■ What to do ■
The result should be the lines from the one holding "Task: Click the magnifier search icon" to the end of the records below, repeated exactly. No pictures.

■ Stored data entries ■
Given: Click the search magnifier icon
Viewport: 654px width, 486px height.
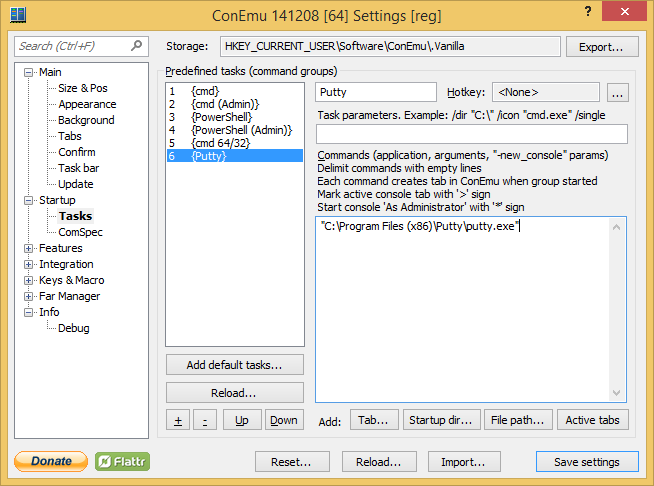Looking at the screenshot, I should (137, 46).
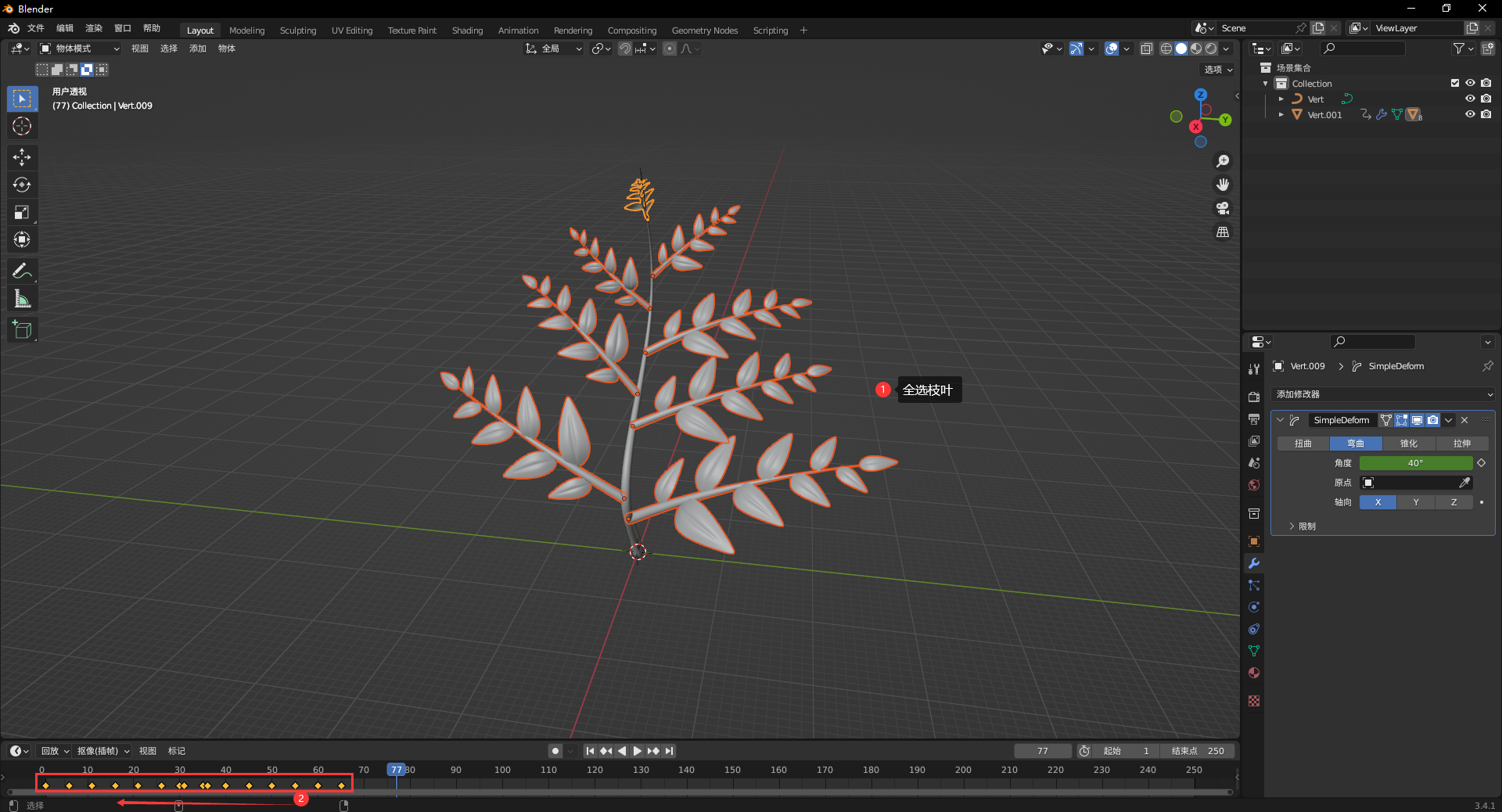1502x812 pixels.
Task: Uncheck the Collection exclude checkbox
Action: (1455, 83)
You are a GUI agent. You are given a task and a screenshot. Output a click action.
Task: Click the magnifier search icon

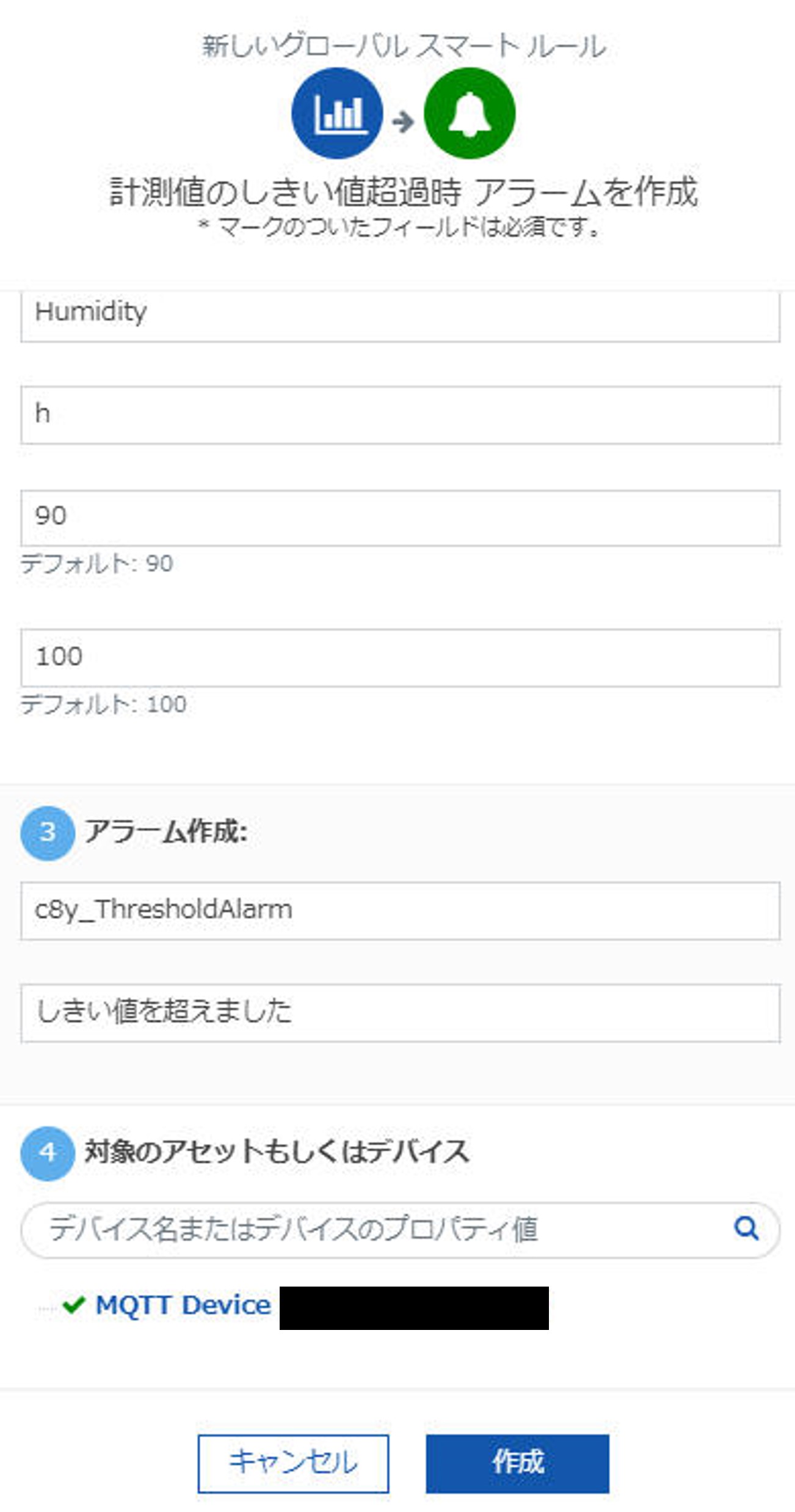(x=746, y=1227)

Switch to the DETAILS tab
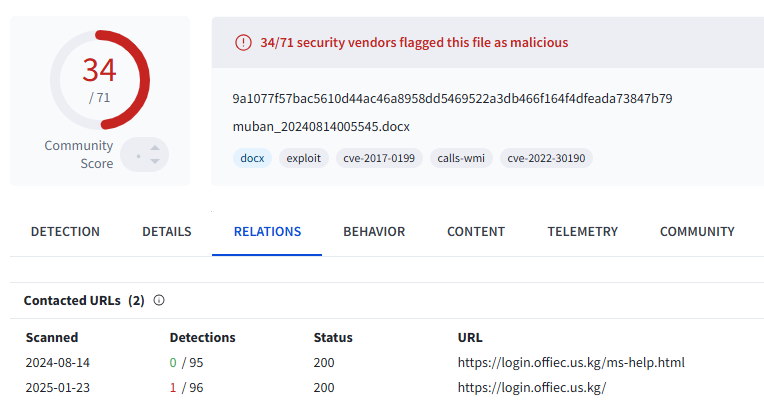point(167,232)
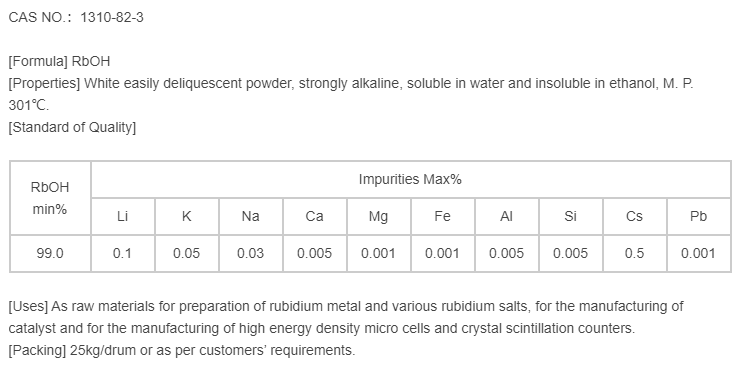Click the [Packing] 25kg/drum line

point(182,350)
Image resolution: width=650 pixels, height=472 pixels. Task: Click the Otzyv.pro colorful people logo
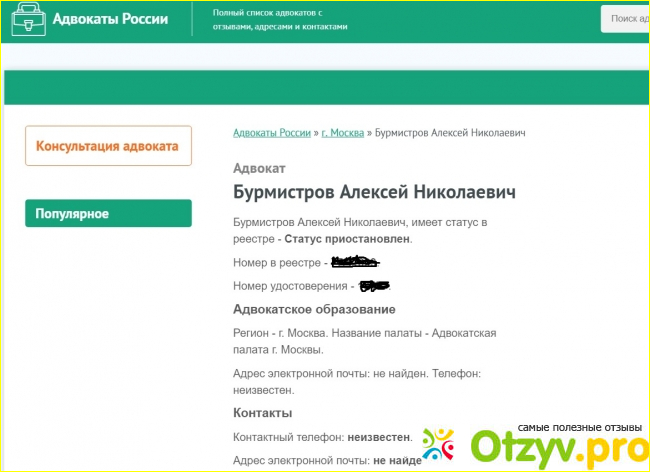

■ Written solution ■
Task: Click the magnifier search icon

(x=746, y=1227)

Switch to the DETAILS tab
point(167,232)
Click the [Packing] 25kg/drum line

point(182,350)
Image resolution: width=650 pixels, height=472 pixels. Task: Click the Otzyv.pro colorful people logo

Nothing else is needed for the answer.